Link isn't so accommodating to his fans. On his web-based game show, he offers audience members $400 to engage in activity that could lead to ridicule or worse from legions of viewers.

Coppola explains, "The concept of the game show is what are the lengths that we go to and why is there so much importance to this sort of world and devices. The show eventually kind of gets mean spirited."

It would have been easy to trash technology that makes Link's world possible, but Coppola and I would not have been talking to each other without it. The movie itself wouldn't exist, either. Processing 35mm film might have taken too long and would have been prohibitive for in-demand thespians like Garfield or even Jason Schwartzman (a relative of Coppola's who plays Link's sleazy manager).

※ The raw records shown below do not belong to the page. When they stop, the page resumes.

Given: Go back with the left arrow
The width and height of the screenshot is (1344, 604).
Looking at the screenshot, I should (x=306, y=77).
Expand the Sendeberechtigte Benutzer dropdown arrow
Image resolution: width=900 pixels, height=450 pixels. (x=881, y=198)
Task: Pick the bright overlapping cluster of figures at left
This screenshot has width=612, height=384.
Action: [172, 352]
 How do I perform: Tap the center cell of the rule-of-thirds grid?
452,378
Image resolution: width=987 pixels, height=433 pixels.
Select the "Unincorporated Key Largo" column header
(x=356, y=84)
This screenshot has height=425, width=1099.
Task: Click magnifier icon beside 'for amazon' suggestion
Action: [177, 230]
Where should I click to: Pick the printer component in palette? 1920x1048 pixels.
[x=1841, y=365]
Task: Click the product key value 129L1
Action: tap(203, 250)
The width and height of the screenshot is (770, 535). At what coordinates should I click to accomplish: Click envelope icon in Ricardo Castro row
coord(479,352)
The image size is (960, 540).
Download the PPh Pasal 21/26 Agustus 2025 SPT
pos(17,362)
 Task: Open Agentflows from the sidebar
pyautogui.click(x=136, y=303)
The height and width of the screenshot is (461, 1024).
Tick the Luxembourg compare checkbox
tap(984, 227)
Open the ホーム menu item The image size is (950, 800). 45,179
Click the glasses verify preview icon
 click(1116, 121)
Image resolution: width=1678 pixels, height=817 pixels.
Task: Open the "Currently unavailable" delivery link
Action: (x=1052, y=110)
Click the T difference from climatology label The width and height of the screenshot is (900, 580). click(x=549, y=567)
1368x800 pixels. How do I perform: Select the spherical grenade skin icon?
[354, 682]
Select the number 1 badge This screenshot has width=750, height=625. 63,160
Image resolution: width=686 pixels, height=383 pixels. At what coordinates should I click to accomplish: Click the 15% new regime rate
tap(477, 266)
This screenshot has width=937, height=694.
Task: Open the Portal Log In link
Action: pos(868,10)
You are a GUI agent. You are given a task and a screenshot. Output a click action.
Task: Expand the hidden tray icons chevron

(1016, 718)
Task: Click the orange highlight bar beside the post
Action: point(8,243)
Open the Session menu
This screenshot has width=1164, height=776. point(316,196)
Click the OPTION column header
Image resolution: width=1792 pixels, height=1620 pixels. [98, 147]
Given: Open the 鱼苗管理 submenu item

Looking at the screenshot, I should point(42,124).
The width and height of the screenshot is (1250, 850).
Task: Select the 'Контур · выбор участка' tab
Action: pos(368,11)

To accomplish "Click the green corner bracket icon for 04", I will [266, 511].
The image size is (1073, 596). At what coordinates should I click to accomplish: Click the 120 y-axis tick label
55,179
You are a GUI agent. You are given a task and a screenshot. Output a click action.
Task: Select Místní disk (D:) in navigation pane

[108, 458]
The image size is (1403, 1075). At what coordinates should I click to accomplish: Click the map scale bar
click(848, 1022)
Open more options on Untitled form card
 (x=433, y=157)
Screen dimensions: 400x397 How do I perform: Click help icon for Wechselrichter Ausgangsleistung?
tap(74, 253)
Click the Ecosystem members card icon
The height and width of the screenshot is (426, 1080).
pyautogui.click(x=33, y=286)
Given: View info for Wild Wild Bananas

"We only shot this movie in 19 days. That's partly why the cast was available," she says.

"Mainstream" also stars Maya Hawke ("The Good Lord Bird," "Once Upon a Time in ... Hollywood") as Frankie, an aspiring filmmaker who discovers and later documents Link's rise to prominence.

When she's making her own musings on the world without Link's influence, Coppola interrupts the images with title cards that would seem at home in a Buster Keaton or a Charlie Chaplin movie.

As "Mainstream" progresses, Coppola floods the screen with emojis and other clutter that reflect the norms of influencer broadcasts. Frankie gradually longs for her former obscurity.

"It's also the transition of movies into this kind of new technology of the internet and storytelling in a new form," she says. "That's probably where she's going to end up. If you can have one person that connects to what you're making, that's everything."

Coppola herself didn't grow up in the sort of obscurity Frankie experienced in her youth. Her grandfather is "The Godfather" and "Apocalypse Now" director Francis Ford Coppola, and her aunt is Sofia Coppola ("Lost in Translation").

While filmmaking may run in her blood, a familiar last name doesn't always help in getting work. Coppola has also shot video projects for singer Carly Rae Jepsen and has helmed an episode of "Love Advent."

"I work very hard, and there's advantages and disadvantages to having a name like this, and it's important to me to know that I can stand on my own two feet," she says.

One thing that sets her own apart from her Oscar-winning kin is that her movies like "Palo Alto" and "Mainstream" feature characters who aren't rich or famous. Her aunt's films like "Marie Antoinette" and "On the Rocks" feature characters who can spend large sums of cash without blinking.

In "Mainstream," Frankie tends a bar to make a living and has to part with her car to simply afford living.

"Just drawing from personal experiences," she explains. "I finished college, and I needed to pay my rent, so I decided I wanted to do bartending, even though I had studied photography at college, and I felt there was something creative there. It's your mixology with your hands. It's an interesting and new environment."

Both her features are set in the Golden State, but "Palo Alto" features teenagers named Fred (Nat Wolf, who also appears in "Mainstream") and Teddy (Jack Kilmer) who struggle with their self-destructive tendencies.

You don't have to live in California to meet youngsters like them.

"With 'Palo Alto,' I knew that I wanted to tell a story even though it was a specific place, these were universal scenarios and people and feelings. I also kind of wanted to do that with this film ("Mainstream"). Even though we're dealing with this kind of heightened kind of reality and in this unusual platform, the dynamics are familiar and simple.